Bir insanın, bir devletin, yeterli ekonomik kaynakları yoksa yaşamını devam ettirmesinin imkânı yoktur.
Siyasi manada bağımsız (Hür) değilseniz, yaşamını (esir olarak) sürdürebilir ve bir gün kurtulabilirsiniz.
Ülkemizin geldiği noktada ekonomik değerlerini açıklamadan evvel, nereden geldiğimizi bilmek zorundayız.
Dünü doğru olarak öğrenemeyenlerin, kendilerine doğru bir gelecek kurma ihtimali sıfır mertebesindedir.
Aşağıda anlatılanlar: “ÖLÜM VE SÜRGÜN OSMANLI MÜSLÜMANLARININ ETNİK KIYIMI: 1821-1922 isimli eseri ile, Louisville Üniversitesi, ABD’li Tarih Profesörü Justin McCarthy’e aittir.
İçerik, bir yorum katılmadan, virgülüne dokunulmadan başlıklar halinde aşağıda aktarılmaktadır.
Yunan İşgalinden amaçlanan: Yeni bir Devlet kur(dur)ulması ve bu devletin en az bir yüzyıl kendisini toparlayamaması; bu amaçla (Osmanlı) Ülkemizin, sokaktaki tavuklarına kadar Yunanlılara soydurulması mıdır?
…
“Yalova, İzmit, Gemlik ve çevresindeki köylerde işlenen vahşet olayları
Anadolu’daki olaylar hakkında yorum yapan Avrupalıların, Yunan mezaliminin delillerine itibar etmeleri kolay olmadı. Bu durum, özellikle İngilizler için geçerlidir. Yunan istilasının azmettiricileri İngilizlerdi;
Yunan askerlerinin geçiş yollarını kolaylaştıran, onlara politik ve lojistik destek sağlayan ve Paris Barış Konferansı gibi uluslararası toplantılarda Yunan tezlerini savunanlar onlardı.
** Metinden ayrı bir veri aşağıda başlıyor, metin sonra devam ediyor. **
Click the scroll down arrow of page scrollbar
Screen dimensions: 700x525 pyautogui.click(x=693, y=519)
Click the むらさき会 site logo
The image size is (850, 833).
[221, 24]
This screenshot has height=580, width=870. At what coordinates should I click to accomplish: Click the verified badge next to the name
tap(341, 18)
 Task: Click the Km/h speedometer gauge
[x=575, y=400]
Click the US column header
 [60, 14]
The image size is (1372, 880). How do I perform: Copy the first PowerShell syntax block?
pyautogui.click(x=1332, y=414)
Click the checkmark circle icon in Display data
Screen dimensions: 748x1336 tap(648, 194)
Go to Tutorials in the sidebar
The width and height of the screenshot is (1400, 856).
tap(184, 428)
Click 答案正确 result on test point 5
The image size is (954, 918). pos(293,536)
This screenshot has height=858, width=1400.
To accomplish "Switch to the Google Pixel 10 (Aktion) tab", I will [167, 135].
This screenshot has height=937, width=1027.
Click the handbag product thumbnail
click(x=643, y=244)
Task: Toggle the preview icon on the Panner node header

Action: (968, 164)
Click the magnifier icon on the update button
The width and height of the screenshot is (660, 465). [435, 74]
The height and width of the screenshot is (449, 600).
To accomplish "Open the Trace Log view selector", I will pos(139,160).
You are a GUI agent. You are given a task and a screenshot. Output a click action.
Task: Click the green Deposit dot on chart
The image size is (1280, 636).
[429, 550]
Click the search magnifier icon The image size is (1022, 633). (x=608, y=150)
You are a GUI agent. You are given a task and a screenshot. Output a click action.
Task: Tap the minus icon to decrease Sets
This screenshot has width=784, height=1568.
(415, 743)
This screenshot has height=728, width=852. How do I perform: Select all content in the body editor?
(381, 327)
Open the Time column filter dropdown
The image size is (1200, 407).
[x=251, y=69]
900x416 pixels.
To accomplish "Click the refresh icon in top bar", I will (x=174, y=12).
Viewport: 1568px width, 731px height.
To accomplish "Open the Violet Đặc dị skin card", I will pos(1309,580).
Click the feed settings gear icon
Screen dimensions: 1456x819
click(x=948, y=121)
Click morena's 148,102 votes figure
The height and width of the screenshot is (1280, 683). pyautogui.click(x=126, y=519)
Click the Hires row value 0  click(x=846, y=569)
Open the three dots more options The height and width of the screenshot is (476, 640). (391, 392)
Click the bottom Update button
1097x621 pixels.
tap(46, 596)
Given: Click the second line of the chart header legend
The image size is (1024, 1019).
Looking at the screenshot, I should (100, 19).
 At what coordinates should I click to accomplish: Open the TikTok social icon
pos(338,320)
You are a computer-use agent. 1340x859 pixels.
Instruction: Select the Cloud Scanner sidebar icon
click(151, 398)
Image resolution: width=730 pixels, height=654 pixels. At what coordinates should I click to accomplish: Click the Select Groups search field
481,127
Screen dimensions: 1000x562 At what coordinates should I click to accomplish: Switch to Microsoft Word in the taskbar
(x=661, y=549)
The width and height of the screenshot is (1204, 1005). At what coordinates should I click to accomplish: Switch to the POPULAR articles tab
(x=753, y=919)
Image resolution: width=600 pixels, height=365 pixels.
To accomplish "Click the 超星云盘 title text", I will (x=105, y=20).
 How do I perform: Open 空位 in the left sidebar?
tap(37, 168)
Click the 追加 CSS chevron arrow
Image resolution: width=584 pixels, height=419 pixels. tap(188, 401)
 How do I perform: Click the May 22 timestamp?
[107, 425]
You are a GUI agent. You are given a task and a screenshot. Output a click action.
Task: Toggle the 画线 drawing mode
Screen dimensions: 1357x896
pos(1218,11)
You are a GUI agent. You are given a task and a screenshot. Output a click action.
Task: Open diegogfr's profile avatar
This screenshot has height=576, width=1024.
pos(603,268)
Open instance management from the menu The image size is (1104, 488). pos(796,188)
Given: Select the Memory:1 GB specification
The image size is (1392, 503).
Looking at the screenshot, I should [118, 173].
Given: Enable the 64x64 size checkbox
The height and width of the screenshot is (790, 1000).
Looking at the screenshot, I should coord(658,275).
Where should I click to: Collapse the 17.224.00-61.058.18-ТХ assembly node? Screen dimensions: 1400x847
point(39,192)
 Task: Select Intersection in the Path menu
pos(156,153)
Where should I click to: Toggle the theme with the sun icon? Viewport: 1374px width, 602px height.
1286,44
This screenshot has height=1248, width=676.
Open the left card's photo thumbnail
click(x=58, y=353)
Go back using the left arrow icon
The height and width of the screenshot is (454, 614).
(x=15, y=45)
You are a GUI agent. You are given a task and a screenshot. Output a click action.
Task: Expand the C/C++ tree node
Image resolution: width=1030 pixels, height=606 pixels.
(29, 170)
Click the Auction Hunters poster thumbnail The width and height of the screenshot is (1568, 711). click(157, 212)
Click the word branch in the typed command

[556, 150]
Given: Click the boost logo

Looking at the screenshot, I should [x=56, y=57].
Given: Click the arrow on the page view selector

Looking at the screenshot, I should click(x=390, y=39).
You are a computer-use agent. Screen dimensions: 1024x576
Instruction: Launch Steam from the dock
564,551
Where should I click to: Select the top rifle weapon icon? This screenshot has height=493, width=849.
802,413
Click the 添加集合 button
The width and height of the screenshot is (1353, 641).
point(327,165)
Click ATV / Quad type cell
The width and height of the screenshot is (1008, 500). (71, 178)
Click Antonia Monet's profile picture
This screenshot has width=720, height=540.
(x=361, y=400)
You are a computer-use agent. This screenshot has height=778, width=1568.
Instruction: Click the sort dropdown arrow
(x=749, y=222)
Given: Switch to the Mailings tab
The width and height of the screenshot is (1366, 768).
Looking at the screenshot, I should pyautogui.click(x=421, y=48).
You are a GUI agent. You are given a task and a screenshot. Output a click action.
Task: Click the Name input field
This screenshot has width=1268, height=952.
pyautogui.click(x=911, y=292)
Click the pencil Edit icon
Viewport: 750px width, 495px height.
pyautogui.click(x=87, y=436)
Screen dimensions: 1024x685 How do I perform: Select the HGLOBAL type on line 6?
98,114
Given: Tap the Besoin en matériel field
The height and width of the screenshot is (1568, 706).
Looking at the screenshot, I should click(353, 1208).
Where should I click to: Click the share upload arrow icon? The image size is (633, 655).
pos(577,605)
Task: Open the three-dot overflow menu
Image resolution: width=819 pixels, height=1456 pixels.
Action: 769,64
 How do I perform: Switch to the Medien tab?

Eğer Yunan işgalinin uzun süreli bir katliam olduğu ispatlanırsa, maddi yatırımları ve itibarları bakımından İngilizlerin kaybedecek çok şeyleri vardı.
Buna ilave olarak Yunan hayranlığı, İngiltere’de güçlüydü. Bu yüzden, Yunan askerlerinin Aydın vilayetindeki işgallerinin başlangıcında işledikleri vahşet, İngiliz gözlemcilerin ortaya çıkardığı etkileyici delillere rağmen, İngilizlerin hem devlet katında hem de kamuoyunda göz ardı edildi. (*)
…
Yunanlıların, geri çekilişleri sırasındaki davranışlarının tipik bir örneğinegöre; Aydın Vilayetine bağlı olan Karatepe Türk köyü 14 Şubat 1922’de hem Yunan askerî birlikleri hem de yerli Rum çeteleri tarafından sarılmıştı. Tüm yerli halk köyün camisine tıkıldı ve câmî ateşe verildi. Alevlerin arasından dışarı kaçmayı başarabilen birkaç kişi de kurşunlandı.Bu halkın tüm taşınabilir mülkleriyle hayvanları çalınmıştı. (**)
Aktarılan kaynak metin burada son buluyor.